In 2011 the gardens were expanded via an Eagle Scout project that cleared brush and debris from 1/2 acre at the Lynn garden. Considerably more volunteers from the community started to help, as well as community service groups, church groups, boy scouts and school groups. For the last few months of the summer Seed2Need was given a booth at the Corrales Grower’s Market on Sunday mornings to collect produce donations from vendors and locals. Collectively, 45,399 pounds of produce was donated to local food pantries and soup kitchens. Based on our success in 2010 and 2011 Seed2Need was recognized by the International Master Gardeners organization, winning the Search for Excellence award in the Community Service category.
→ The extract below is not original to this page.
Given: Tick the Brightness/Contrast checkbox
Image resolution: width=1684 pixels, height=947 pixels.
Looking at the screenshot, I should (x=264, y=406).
In 2012 the Scherzinger gardens were expanded, generating an extra 1/2 acre. Seed2Need continued to maintain a presence at the Corrales Grower’s Market to collect donations, receiving 3,150 pounds of produce. Additionally it was an abundant year for fruit. We were contacted by numerous property owners in Corrales, Los Ranchos de Albuquerque and Rio Rancho to glean fruit from trees that were literally being torn apart by the weight of fruit. We harvested over 17,000 pounds of pears, apricots, peaches and apples.  Between the gardens, the Grower’s Market and the donations from orchards, we donated 65,238 pounds of fruit and vegetables for 15 food assistance programs in Sandoval and Bernalillo Counties.

Summer of Challenges


In 2013 we expanded the Lynn garden, adding approximately 1/2 acre of watermelons and cantaloupe. We decided not to participate in the Corrales Grower’s Market, because many of the growers were unable to plant crops due to the drought. Flood irrigation was cut off to the middle Rio Grande valley in early summer and many local farmers left their fields fallow. There was a late frost, which wiped out most of the fruit trees.
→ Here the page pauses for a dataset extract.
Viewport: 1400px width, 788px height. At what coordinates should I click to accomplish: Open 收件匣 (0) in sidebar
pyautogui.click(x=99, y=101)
It was a summer of challenges. There was a soil issue in one of our gardens. Most of the plants never developed or produced due to root knot nematodes. We had watering issues and a proliferation of weeds at the other garden, particularly Amaranth (Pigweed) and Puncturevine (Goatheads). We planted zucchini and melons after the 4th of July to avoid the squash bug infestation, but they moved in on the cucumbers early in the season and loitered until the squash and melons were planted. A major hailstorm in July did damage, though, surprisingly, the garden rebounded.  It was a rough year.

Ongoing Learning Curve


With the many issues ands setbacks we anticipated harvesting considerably less in 2013 than 2012, but we were fortunate. The tomatoes were big, beautiful and abundant. The cucumbers were surprisingly productive given the squash bug infestation. When we realized that the squash bugs were likely to kill the zucchini quickly, we planted more seed between the existing plants so they would start producing as the other plants died. The watermelons were a write-off, but we did harvest cantaloupe.


In 2014 the battle with the squash bugs resumed. Due to the infestation in prior years, the number of over-wintering squash bugs increased to the point that all cucurbit crops were lost. Fortunately the tomatoes continued to flourish and there were a lot of apples so our overall production was second only to 2012, bringing our five year total with a few hundred pounds of 250,000. We surpassed 500,000 pounds donated in 2019.


Every year is a learning experience.  We will utilize the lessons to formulate an our strategy for next year.  Fortunately we have amazing volunteers who are willing to provide their input, skills, wisdom and labor to improve the project every season.  It takes a village to facilitate a project like this and the Village of Corrales is the perfect place to do it.  Between the Sandoval County Master Gardeners and countless dedicated volunteers from the community we will continue to reduce hunger in New Mexico one garden at a time.